**EXERCISE GOAL:** If a line in the entries below holds the string "will", copy it.

**AVAILABLE RECORDS:**
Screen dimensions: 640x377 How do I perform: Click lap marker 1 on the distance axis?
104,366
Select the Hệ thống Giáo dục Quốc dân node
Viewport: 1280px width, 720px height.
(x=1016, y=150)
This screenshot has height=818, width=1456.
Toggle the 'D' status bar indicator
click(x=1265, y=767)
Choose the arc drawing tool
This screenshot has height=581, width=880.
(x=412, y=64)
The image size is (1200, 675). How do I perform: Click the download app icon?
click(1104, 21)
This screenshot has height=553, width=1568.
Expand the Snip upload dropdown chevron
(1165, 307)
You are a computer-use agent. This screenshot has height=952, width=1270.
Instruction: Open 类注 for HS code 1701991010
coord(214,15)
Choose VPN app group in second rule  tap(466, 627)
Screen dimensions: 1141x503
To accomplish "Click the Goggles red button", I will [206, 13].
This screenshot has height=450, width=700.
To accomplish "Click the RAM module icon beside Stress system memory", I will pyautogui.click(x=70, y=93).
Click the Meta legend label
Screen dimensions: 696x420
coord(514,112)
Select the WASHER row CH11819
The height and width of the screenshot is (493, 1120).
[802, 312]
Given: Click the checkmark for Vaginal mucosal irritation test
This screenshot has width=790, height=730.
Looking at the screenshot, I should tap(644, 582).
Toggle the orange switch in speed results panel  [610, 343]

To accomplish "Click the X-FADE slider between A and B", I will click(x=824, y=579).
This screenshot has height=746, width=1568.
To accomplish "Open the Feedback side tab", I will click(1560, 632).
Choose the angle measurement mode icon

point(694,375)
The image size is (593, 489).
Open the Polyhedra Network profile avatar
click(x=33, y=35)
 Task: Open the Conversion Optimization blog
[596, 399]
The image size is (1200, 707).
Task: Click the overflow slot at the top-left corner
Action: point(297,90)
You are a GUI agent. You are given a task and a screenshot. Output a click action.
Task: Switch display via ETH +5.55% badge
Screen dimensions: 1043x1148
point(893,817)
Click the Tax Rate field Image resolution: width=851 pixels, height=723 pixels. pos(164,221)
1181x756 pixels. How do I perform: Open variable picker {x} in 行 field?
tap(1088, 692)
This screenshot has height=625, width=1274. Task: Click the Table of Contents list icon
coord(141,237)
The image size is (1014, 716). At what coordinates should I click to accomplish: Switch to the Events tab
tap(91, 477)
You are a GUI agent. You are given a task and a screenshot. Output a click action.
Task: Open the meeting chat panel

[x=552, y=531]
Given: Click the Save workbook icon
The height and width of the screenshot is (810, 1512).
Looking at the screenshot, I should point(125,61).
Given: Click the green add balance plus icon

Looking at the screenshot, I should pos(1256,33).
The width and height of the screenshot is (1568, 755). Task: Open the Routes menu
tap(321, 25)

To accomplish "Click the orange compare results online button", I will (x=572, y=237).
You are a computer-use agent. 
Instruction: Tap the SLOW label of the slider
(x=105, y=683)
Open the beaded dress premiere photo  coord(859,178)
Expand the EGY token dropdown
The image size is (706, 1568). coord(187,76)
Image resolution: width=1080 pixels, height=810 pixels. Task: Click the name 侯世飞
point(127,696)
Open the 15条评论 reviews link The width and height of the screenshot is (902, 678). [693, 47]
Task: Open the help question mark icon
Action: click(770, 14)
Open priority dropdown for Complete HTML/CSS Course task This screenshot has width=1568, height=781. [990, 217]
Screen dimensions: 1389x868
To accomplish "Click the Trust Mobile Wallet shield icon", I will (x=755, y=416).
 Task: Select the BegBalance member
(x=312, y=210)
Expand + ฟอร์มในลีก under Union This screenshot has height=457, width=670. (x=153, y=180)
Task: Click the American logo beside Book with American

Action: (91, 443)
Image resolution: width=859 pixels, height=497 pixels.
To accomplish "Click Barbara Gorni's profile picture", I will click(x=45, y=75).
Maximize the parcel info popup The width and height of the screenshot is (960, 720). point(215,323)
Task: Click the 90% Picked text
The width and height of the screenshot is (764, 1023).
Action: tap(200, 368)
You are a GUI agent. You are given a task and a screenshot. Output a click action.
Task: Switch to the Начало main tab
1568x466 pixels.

**SOLUTION TO THIS EXERCISE:**
To accomplish "Click the Goggles red button", I will [206, 13].
To accomplish "Click the RAM module icon beside Stress system memory", I will pyautogui.click(x=70, y=93).
To accomplish "Click the X-FADE slider between A and B", I will click(x=824, y=579).
To accomplish "Open the Feedback side tab", I will click(1560, 632).
To accomplish "Click the orange compare results online button", I will (x=572, y=237).
To accomplish "Click the Trust Mobile Wallet shield icon", I will (x=755, y=416).
To accomplish "Click Barbara Gorni's profile picture", I will click(x=45, y=75).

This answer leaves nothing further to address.